Towards the Primary Platform for
Language Technologies in Europe

Multilingual Resources for CEF.AT in the legal domain

Short Name: MARCELL
Name: Multilingual Resources for CEF.AT in the legal domain
Coordinator: Tamás Váradi, Research Institute for Linguistics
Consortium: Research Institute for Linguistics, Institute for Bulgarian Language “Prof. Lyubomir Andreychin”, University of Zagreb, Polish Academy of Sciences, Academia Romana, Jazykovedný ústav Ľ. Štúra Slovenskej akadémie vied, “Jožef Stefan” Institute
Project Runtime: 1 October 2018 – 31 March 2021
Funded by: European Commission
http://marcell-project.eu
The overall objective of Multilingual Resources for CEF.AT in the legal domain – MARCELL Action is to provide automatic translation on the body of national legislation (laws, decrees, regulations) in seven countries: Bulgaria, Croatia, Hungary, Poland, Romania, Slovakia and Slovenia. At present national legislation texts are not automatically available to CEF.AT and present Machine Translation (MT) systems could be improved if they had access to national legislative texts.

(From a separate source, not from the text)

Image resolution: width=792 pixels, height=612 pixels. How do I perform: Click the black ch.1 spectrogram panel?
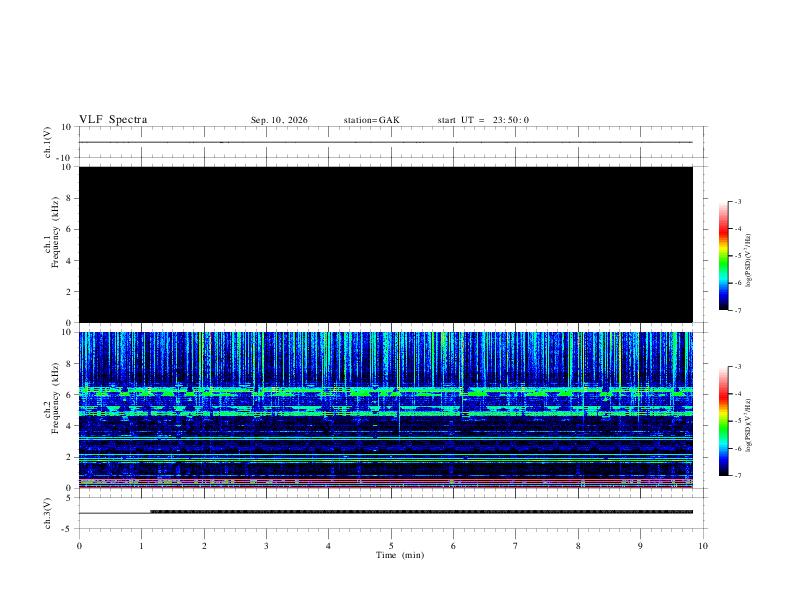tap(386, 244)
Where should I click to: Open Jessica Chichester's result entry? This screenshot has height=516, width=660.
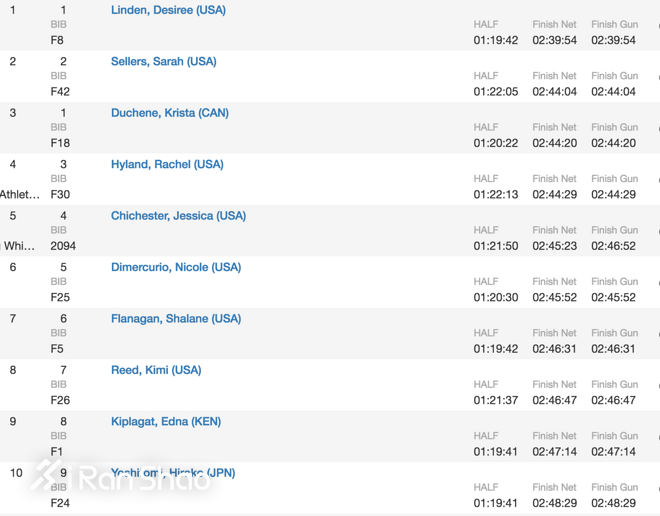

The Action aims to process two resources available in all seven languages concerned i.e. the multilingual ontology-based thesaurus EUROVOC on the one hand and the corpora of all national legislation in the respective languages on the other. As a result, the Action will produce the following deliverables:
1. Seven large-scale suitably pre-processed (tokenized and morphologically tagged) monolingual corpora of national legislation documents classified into EUROVOC topics/descriptors and enriched with EUROVOC and IATE terms identified.
2. Comparable corpus of seven languages aligned at the topic level domains identified by EUROVOC descriptors.
3. Croatian English parallel corpus consisting of ca. 1800 legislative documents.
In addition to the expected overall improvement of the MT system in the seven languages concerned, the Action will have an impact both on the e-justice and the Online Dispute Resolution Digital Service Infrastructures as the resources focus on national legislation, which is of direct relevance to both DSI’s.